Items from a data source >>
▬▬▬▬▬▬▬▬▬▬

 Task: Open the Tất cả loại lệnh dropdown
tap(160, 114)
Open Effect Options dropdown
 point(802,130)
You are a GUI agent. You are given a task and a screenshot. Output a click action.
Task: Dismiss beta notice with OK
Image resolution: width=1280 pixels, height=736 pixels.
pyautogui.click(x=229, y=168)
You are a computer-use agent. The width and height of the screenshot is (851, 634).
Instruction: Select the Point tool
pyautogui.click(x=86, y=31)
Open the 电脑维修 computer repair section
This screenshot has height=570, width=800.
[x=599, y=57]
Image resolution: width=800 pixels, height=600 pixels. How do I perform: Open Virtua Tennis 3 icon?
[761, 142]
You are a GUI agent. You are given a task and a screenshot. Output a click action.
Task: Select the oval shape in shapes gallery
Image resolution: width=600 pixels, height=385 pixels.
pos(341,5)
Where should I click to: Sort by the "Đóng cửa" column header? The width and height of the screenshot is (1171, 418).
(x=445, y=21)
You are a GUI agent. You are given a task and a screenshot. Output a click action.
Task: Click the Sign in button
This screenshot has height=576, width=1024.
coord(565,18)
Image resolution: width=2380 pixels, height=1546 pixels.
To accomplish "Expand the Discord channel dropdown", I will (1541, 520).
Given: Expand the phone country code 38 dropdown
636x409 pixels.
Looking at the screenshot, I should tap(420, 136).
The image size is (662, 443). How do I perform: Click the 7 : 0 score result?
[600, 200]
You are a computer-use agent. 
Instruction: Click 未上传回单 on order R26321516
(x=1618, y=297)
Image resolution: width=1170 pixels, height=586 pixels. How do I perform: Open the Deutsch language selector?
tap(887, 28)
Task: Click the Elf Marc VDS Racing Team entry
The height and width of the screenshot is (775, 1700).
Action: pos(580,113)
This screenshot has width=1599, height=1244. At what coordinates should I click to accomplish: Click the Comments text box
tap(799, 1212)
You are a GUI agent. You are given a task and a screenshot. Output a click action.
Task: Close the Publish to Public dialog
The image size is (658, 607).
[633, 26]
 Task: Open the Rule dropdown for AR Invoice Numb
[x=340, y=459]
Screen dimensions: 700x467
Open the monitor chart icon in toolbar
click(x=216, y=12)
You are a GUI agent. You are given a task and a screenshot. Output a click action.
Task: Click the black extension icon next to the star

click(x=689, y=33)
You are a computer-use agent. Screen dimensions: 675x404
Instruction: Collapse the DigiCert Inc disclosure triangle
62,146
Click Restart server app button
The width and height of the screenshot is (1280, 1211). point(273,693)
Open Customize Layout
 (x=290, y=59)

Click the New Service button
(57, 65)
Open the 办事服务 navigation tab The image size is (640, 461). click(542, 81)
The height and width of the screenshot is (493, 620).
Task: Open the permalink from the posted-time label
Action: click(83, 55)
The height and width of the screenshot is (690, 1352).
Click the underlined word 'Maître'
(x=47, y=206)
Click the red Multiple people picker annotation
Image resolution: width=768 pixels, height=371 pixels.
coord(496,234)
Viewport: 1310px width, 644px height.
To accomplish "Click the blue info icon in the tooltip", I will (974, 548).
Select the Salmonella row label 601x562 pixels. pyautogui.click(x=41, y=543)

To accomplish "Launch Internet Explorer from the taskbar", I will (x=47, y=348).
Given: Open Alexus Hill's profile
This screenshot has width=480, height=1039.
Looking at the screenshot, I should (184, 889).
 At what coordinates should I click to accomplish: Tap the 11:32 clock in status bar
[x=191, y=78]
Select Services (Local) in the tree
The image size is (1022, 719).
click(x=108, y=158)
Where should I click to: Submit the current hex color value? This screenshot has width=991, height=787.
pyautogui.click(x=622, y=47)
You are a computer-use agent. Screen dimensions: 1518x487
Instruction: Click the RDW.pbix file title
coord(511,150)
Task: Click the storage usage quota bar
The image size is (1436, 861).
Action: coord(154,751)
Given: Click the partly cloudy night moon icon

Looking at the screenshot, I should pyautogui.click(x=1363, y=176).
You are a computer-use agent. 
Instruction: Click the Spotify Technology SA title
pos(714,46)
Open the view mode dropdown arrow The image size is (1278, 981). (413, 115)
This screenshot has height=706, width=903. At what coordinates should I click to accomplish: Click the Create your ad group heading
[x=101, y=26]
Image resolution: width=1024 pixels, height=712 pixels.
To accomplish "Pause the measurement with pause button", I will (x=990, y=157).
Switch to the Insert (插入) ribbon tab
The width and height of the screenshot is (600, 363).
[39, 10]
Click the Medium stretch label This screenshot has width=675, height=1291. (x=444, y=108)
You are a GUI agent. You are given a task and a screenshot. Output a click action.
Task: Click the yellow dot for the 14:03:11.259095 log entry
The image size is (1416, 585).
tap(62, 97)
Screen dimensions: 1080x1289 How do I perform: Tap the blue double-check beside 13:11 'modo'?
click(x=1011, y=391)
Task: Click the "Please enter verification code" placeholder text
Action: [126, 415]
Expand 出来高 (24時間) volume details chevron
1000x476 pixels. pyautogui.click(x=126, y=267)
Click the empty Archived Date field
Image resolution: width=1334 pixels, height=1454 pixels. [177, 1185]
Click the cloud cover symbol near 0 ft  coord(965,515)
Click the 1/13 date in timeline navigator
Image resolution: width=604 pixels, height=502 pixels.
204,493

▬▬▬▬▬▬▬▬▬▬

Problem to work on >> Wherever the string "entry" occurs in the data, copy the line that holds it.

Exercise solution >>
Task: Click the Elf Marc VDS Racing Team entry
Task: Click the yellow dot for the 14:03:11.259095 log entry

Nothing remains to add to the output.